What is needed: The whole listing below is to be repeated without alteration.

-------------------------

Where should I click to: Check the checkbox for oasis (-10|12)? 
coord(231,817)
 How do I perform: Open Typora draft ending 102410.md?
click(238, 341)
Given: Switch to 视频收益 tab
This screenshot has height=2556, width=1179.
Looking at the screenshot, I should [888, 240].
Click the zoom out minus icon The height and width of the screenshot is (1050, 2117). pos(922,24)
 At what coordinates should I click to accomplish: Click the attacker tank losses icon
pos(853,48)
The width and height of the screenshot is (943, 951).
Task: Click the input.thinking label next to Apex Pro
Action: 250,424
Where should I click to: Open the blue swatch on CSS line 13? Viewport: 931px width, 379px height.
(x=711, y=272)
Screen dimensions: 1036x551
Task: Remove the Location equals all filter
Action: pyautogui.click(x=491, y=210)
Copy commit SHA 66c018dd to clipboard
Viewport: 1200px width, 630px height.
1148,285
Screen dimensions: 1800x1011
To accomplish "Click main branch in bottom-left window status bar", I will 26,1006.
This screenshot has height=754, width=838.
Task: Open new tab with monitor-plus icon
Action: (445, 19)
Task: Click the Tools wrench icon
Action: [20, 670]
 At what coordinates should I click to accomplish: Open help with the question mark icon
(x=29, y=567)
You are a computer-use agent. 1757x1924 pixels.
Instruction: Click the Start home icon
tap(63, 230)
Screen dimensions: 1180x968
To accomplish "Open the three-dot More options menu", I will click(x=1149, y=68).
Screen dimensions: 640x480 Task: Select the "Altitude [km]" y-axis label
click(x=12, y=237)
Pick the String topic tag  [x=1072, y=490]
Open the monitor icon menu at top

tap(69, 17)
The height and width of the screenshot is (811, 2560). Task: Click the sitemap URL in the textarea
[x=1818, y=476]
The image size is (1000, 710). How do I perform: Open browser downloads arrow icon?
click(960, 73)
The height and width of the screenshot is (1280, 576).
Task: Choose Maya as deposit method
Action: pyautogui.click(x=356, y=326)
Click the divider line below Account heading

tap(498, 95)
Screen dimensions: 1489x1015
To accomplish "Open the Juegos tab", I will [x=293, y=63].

-------------------------

Completed task:
Where should I click to: Check the checkbox for oasis (-10|12)? 
coord(231,817)
 How do I perform: Open Typora draft ending 102410.md?
click(238, 341)
Given: Switch to 视频收益 tab
This screenshot has height=2556, width=1179.
Looking at the screenshot, I should [888, 240].
Click the zoom out minus icon The height and width of the screenshot is (1050, 2117). pos(922,24)
 At what coordinates should I click to accomplish: Click the attacker tank losses icon
pos(853,48)
The width and height of the screenshot is (943, 951).
Task: Click the input.thinking label next to Apex Pro
Action: 250,424
Where should I click to: Open the blue swatch on CSS line 13? Viewport: 931px width, 379px height.
(x=711, y=272)
Screen dimensions: 1036x551
Task: Remove the Location equals all filter
Action: pyautogui.click(x=491, y=210)
Copy commit SHA 66c018dd to clipboard
Viewport: 1200px width, 630px height.
1148,285
Screen dimensions: 1800x1011
To accomplish "Click main branch in bottom-left window status bar", I will 26,1006.
This screenshot has height=754, width=838.
Task: Open new tab with monitor-plus icon
Action: (445, 19)
Task: Click the Tools wrench icon
Action: [20, 670]
 At what coordinates should I click to accomplish: Open help with the question mark icon
(x=29, y=567)
You are a computer-use agent. 1757x1924 pixels.
Instruction: Click the Start home icon
tap(63, 230)
Screen dimensions: 1180x968
To accomplish "Open the three-dot More options menu", I will click(x=1149, y=68).
Screen dimensions: 640x480 Task: Select the "Altitude [km]" y-axis label
click(x=12, y=237)
Pick the String topic tag  [x=1072, y=490]
Open the monitor icon menu at top

tap(69, 17)
The height and width of the screenshot is (811, 2560). Task: Click the sitemap URL in the textarea
[x=1818, y=476]
The image size is (1000, 710). How do I perform: Open browser downloads arrow icon?
click(960, 73)
The height and width of the screenshot is (1280, 576).
Task: Choose Maya as deposit method
Action: pyautogui.click(x=356, y=326)
Click the divider line below Account heading

tap(498, 95)
Screen dimensions: 1489x1015
To accomplish "Open the Juegos tab", I will [x=293, y=63].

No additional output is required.